La stratégie européenne «De la Ferme à la Table» remise en cause par la guerre en Ukraine

En prenant pour prétexte le choc causé par la guerre en Ukraine et les menaces qu’elle ferait peser sur la souveraineté alimentaire mondiale, les tenants d’une agriculture productiviste et de l’élevage intensif œuvrent pour préserver leurs intérêts. Une tactique dénoncée par WELFARM.

La majorité des céréales produites en Europe servent à nourrir les animaux d’élevage.

À l’unisson des représentants de l’agro-industrie qui s’étaient exprimés quelques jours plus tôt, le candidat-président Emmanuel Macron s’est prononcé le 17 mars en faveur d’une «adaptation» de la stratégie «De la Ferme à la Table». En cause ? La supposée logique de décroissance inhérente à cette stratégie serait inadaptée aux menaces actuelles qui pèsent sur la souveraineté alimentaire. «L’Europe ne peut se permettre de produire moins», a notamment déclaré Emmanuel Macron, ce qui revient à vouloir augmenter la productivité des cultures et la part des surfaces cultivées. Ce type de discours aux arguments erronés et simplificateurs va à l’encontre des conclusions des membres de la communauté scientifique*.

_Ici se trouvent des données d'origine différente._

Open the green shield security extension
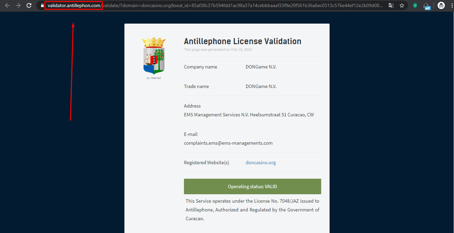Viewport: 454px width, 233px height. point(415,5)
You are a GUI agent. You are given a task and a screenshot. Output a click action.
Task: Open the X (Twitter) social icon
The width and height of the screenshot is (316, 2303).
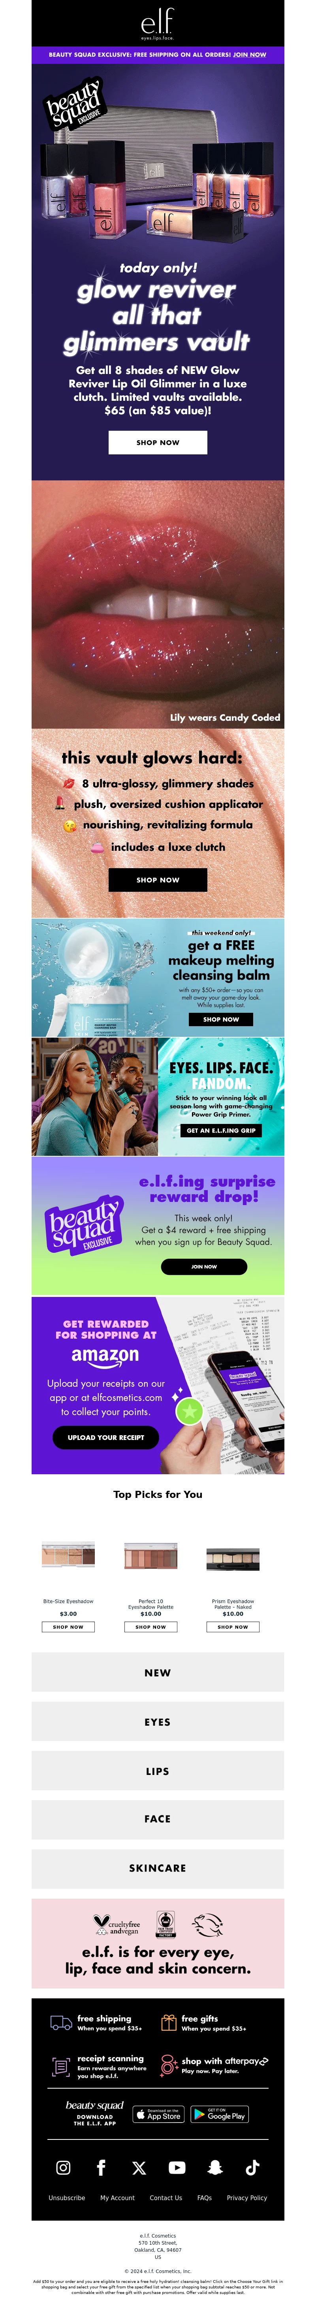click(139, 2167)
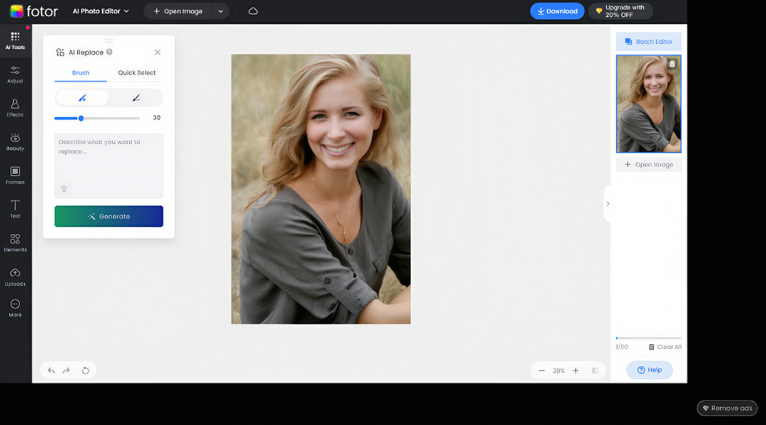This screenshot has height=425, width=766.
Task: Expand the Open Image dropdown arrow
Action: (x=220, y=11)
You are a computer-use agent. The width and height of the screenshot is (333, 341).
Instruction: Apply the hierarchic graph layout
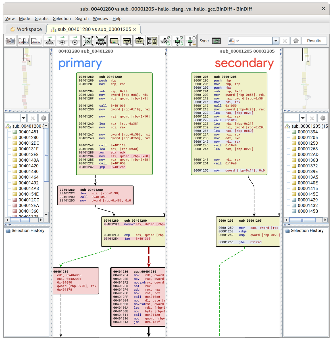point(49,41)
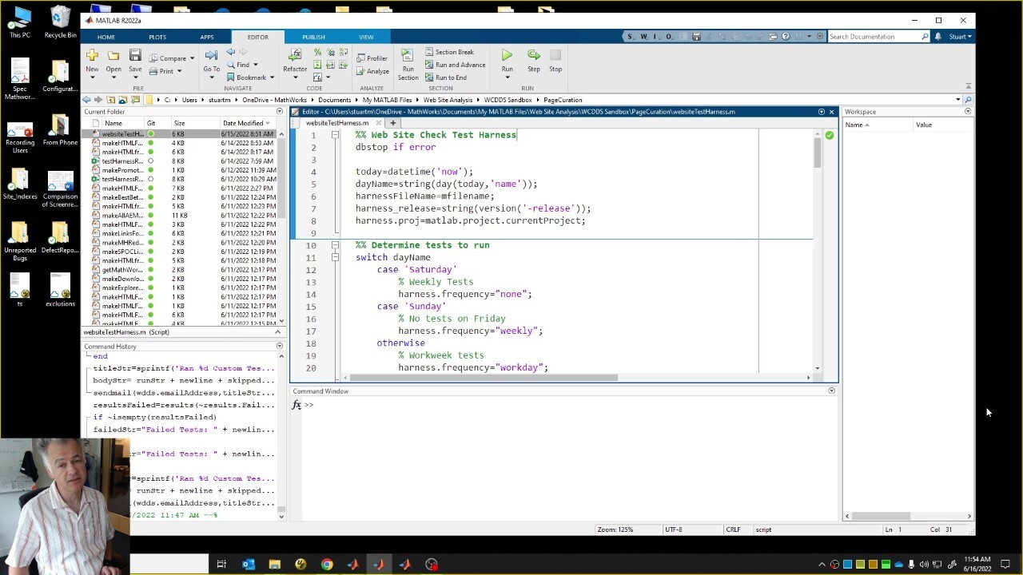Open the Bookmark dropdown
Image resolution: width=1023 pixels, height=575 pixels.
click(272, 77)
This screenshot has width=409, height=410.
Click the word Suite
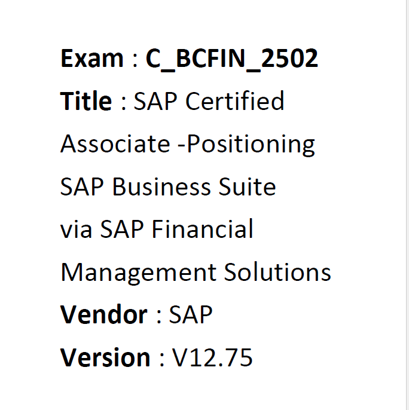click(x=248, y=186)
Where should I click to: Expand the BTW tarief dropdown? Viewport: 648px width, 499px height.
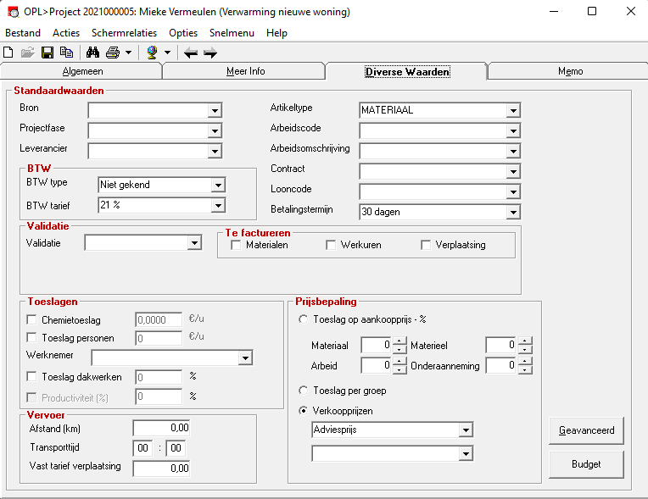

Faire évoluer le système alimentaire de l’UE vers un modèle durable

Welfarm défend de son côté le maintien de la stratégie «De la Ferme à la Table», dont le but est de faire évoluer le système alimentaire actuel de l’UE vers un modèle durable dans le cadre du Pacte vert européen. Elle est en outre essentielle pour une meilleure prise en compte du bien-être des animaux, puisqu’elle prévoit une révision de la législation européenne dans ce domaine.

Parmi la liste des mesures envisagées figurent l’élargissement du champ d’application de la règlementation qui protège les animaux, la facilitation de sa mise en œuvre et l’élévation du niveau de bien-être animal dans tous les États membres de l’UE. La sortie progressive de l’élevage en cages est également prévue. La Commission s’est par ailleurs engagée à évaluer la faisabilité d’un étiquetage relatif au bien-être des animaux, ce que Welfarm défend depuis de nombreuses années, notamment dans le cadre de l’Association Étiquette Bien-Être Animal (AEBEA).

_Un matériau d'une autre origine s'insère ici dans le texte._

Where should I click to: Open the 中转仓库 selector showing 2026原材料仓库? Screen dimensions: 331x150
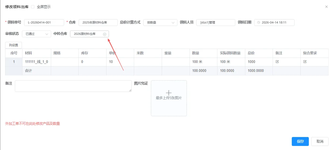coord(87,34)
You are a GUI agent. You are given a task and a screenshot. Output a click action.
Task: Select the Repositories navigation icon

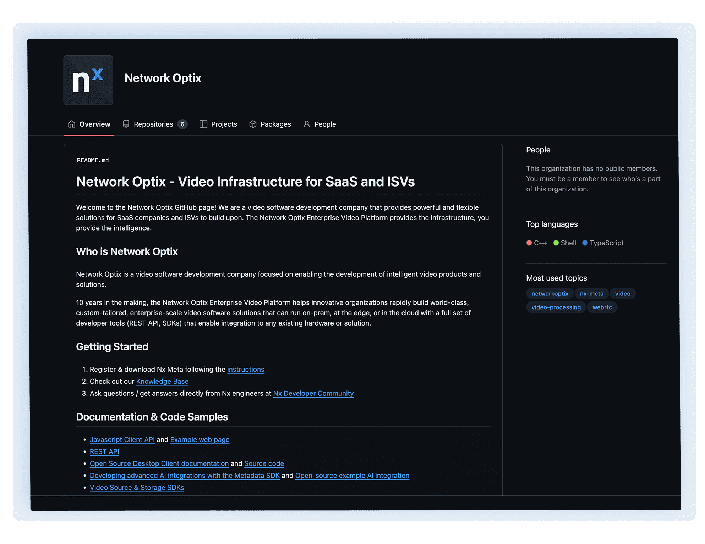(x=125, y=124)
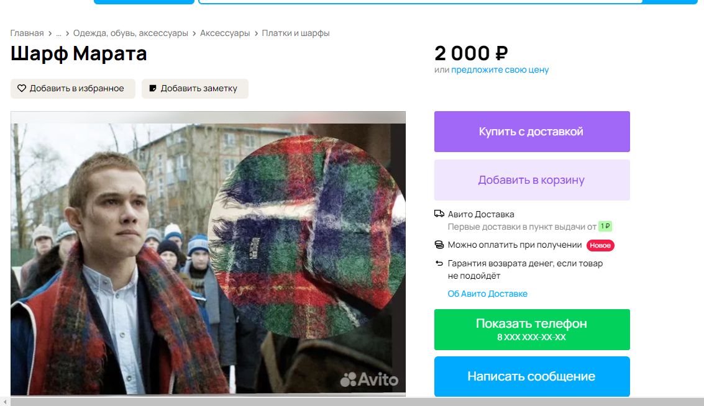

L’amélioration du bien-être animal ne doit pas être retardée

À ce jour, personne ne s’est directement attaqué au volet bien-être animal de la stratégie. Mais au vu de la rapidité avec laquelle certains acteurs se sont emparés de la question en prônant un retour au statu quo, il est à craindre qu’il devienne la prochaine cible. Or, il est impensable que les progrès tant attendus en termes de bien-être animal et d’information des consommateurs soient remis aux calendes grecques. Surtout lorsque l’on sait que les solutions proposées ne sont pas un obstacle mais la clé pour créer un modèle plus résilient.

Les élevages intensifs : l’illusion de la durabilité d’une surconsommation de produits aniamaux

Tandis qu’aujourd’hui, la majorité des céréales produites en Europe servent à nourrir les animaux d’élevage**, il est urgent de réorienter la production vers la consommation humaine. À cette fin, une baisse de la consommation de viande au profit d’une viande de qualité et respectueuse du bien-être des animaux apparaît essentielle. Les élevages intensifs créent de la souffrance et entretiennent l’illusion qu’une surconsommation de produits animaux serait envisageable alors qu’elle accentue en réalité notre dépendance aux importations.

Les effets potentiellement pervers du biogaz

Nous souhaitions enfin porter l’attention sur un dernier phénomène, non sans risque pour le bien-être animal : le recours à des approvisionnements alternatifs au gaz russe, parmi lesquels figure le biogaz. Pour fonctionner, le processus de méthanisation nécessite l’apport d’une large quantité d’effluents d’élevage. Nous craignons donc qu’en recherchant une performance maximale, certains éleveurs soient tentés d’imposer la claustration à leurs animaux. À l’inverse, garantir l’accès au plein air avec pâturage pour tous les animaux prend tout son sens dans la crise actuelle. Le pâturage permet en effet de valoriser des surfaces non cultivables et des protéines (fourrages) non consommables par les humains. Cela mène donc à une plus grande résilience, précisément le but recherché actuellement.
Maintenant plus que jamais, nous sommes convaincus du bien-fondé de la stratégie «De la Ferme à la Fourchette» et de sa nécessaire mise en œuvre en l’état. Nous avions salué son adoption et continuerons de soutenir son application en dépit des attaques dont elle est l’objet.